Aku tersenyum. "Thanks."

Kami berdua mengambil jarak saat berjalan melewati lorong hotel. Dia mempersilahkanku jalan terlebih dahulu menuju resto hotel yang berada di rooftop di lantai sepuluh. Setelah keluar dari elevator dan berjalan sedikit, kami disuguhkan pemandangan langit malam yang indah di sini. Sangat sulit bagi orang kota seperti kami bisa melihat ratusan bintang tepat di atas kepala.

Seorang pelayan mengantarku dan Theo ke sebuah meja dengan pemandangan langsung ke arah laut. Pelayan itu memberikan buku menu dan menunggu. "Menu rekomendasi hari ini adalah black angus tomahawk steak dan wagyu beef steak."

"Aku dengar wagyu beef steak di sini sangat enak. Mau mencobanya?" tanya Theo padaku.

"Baiklah. Medium well, please."

"Dua wagyu beef steak medium well dan wine. Masing-masing segelas untuk kami," kata Theo pada pelayan.

Aku dan Theo menyerahkan buku menu di tangan kami pada pelayan itu setelah dia mencatat pesanan kami. "Baik, mohon ditunggu." Dia tersenyum dan berjalan pergi.

Theo menatapku. "Aku tidak akan meminta maaf padamu tentang ciuman tadi, karena itu bukan kesalahan.

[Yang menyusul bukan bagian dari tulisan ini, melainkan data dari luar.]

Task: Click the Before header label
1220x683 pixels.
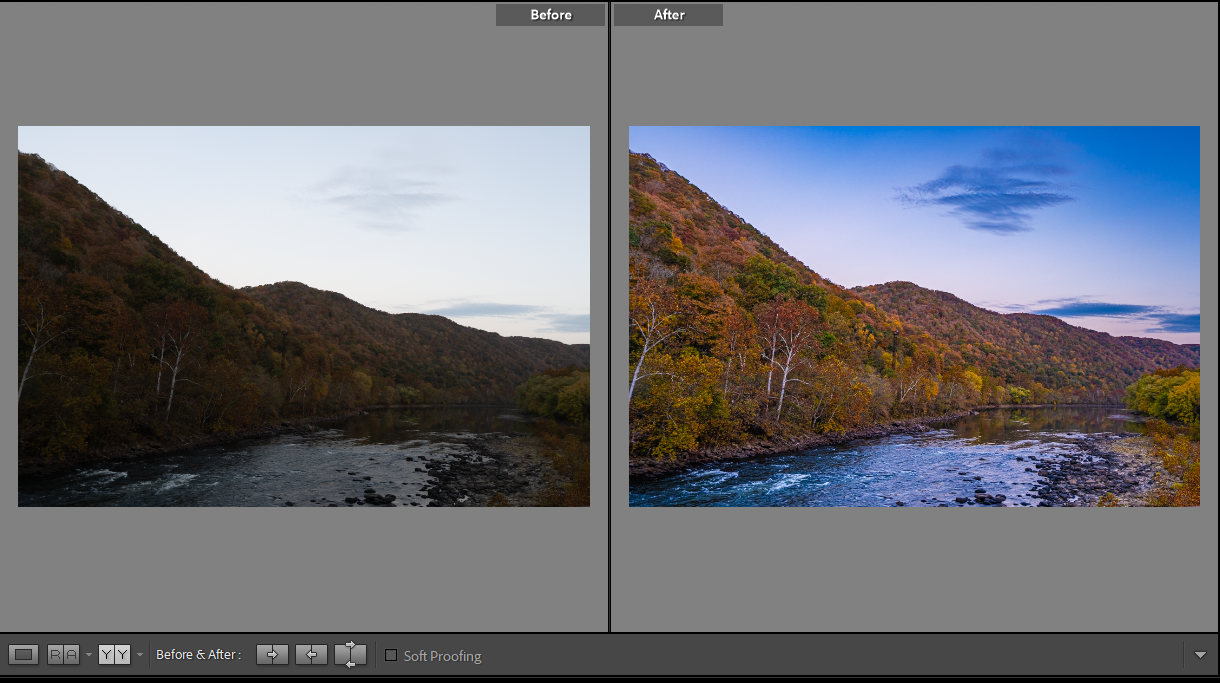Action: pyautogui.click(x=551, y=15)
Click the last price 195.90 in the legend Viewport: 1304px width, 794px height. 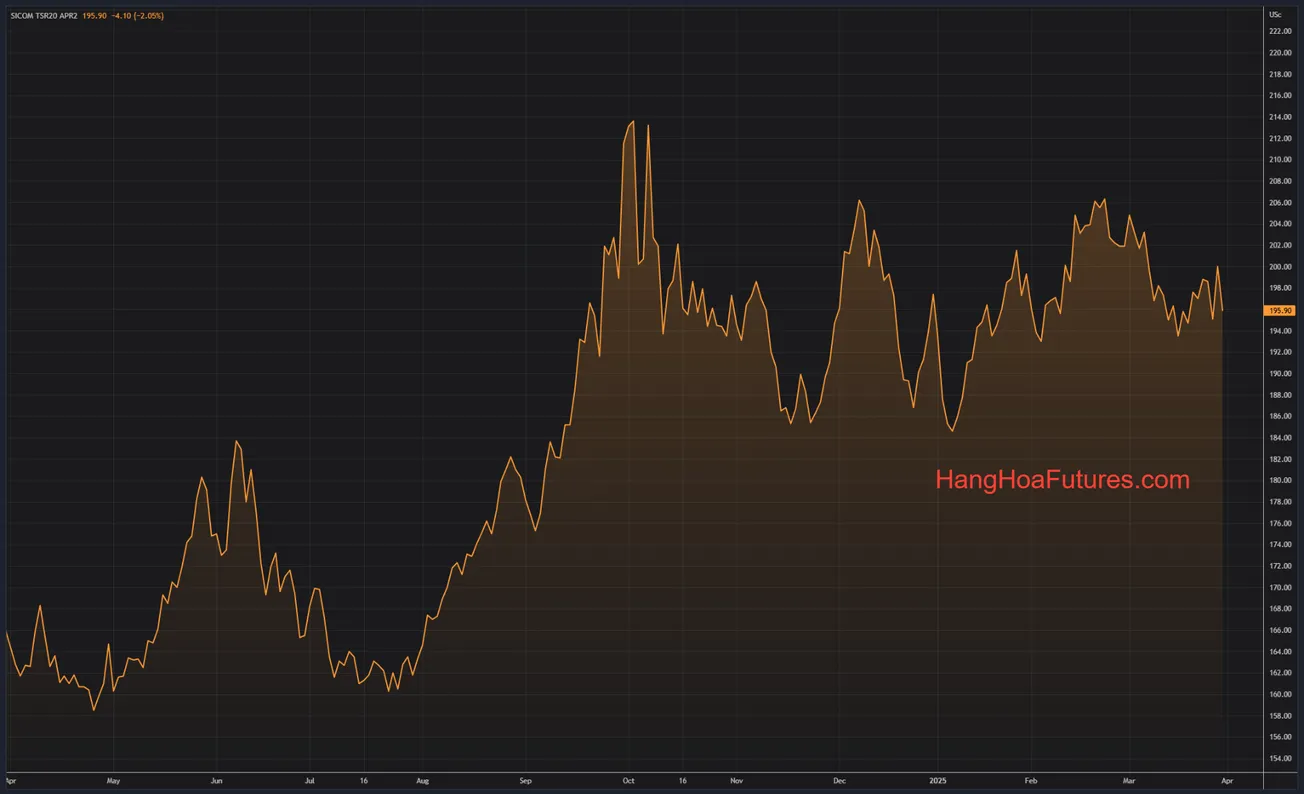[x=96, y=16]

Aku hanya meminta maaf untuk kecanggungan di antara kita. Seharusnya, aku mengejarmu saat itu. Maafkan aku."

Aku tidak tahu apa yang harus kukatakan pada pria di depanku. Jika aku yang meminta maaf tentang membalas ciumannya, itu pasti akan melukai harga dirinya. Kemungkinan besar, makan malam ini akan berakhir sebelum makanan utamanya datang.

Hidangan pembuka menyelamatkanku. Seorang pelayan menyajikan caesar salad di meja kami. Aku dengan lahap memakan hidangan di depanku, sedikit berharap Theo tidak akan menyinggung lagi tentang ciuman itu. Aku sungguh merasa sangat bersalah padanya.

"Kuharap kamu bisa membuka hatimu untukku pada akhirnya. Aku tahu kamu sangat enggan membahas ciuman itu. Aku juga tahu kamu perlu waktu untuk memikirkannya." Theo melanjutkan ucapannya setelah dia sadar aku tidak memberikan respon sebelumnya.

Aku meletakkan alat makan di tanganku, berhenti menyantap salad milikku dan menatap Theo. "Aku tidak tahu harus mengatakan apa padamu. Tapi, seperti yang pernah kukatakan sebelumnya padamu, aku jahat. Kamu pantas mendapatkan yang lebih baik dariku. Kumohon, berhentilah menungguku."

Theo pun meletakkan alat makannya. Tidak ada satu pun dari kami yang memakan hidangan di atas meja. Makan malam ini sudah gagal. Aku sudah tahu bahwa makan malam ini hanya sia-sia. "Sebaiknya, aku pergi." Aku berdiri dan berjalan meninggalkan Theo yang masih menatap salad di depannya.

***

Sosok di pantulan cermin itu memang terlihat sangat jahat. Dia sakit jiwa dan tidak pantas untuk Theo. Dia seperti kulit kerang yang ditinggal penghuninya. Banyak yang memuji kecantikannya, tapi penghuninya tidak pernah ditemukan dan tidak pernah kembali.

Aku menghela napas panjang. Sudah cukup lama aku menatap diriku di cermin, berharap benda itu punya jawaban pasti kenapa aku melakukan semua ini. Kenapa aku tidak bisa menerima Theo dan melupakan Bian? Itu adalah pilihan terbaik. Tapi, aku menolak pilihan terbaik yang bisa kudapatkan.

Kulepas gaunku. Aku mengganti pakaianku dengan celana jeans dan kaos oblong putih. Malam ini aku harus pulang. Aku tidak bisa bertemu Theo kembali setelah ini. Jadi, aku mencoba menghubungi Mika yang ternyata panggilan telepon itu langsung masuk ke voice mail. Itu berarti dia tidak ingin diganggu malam ini.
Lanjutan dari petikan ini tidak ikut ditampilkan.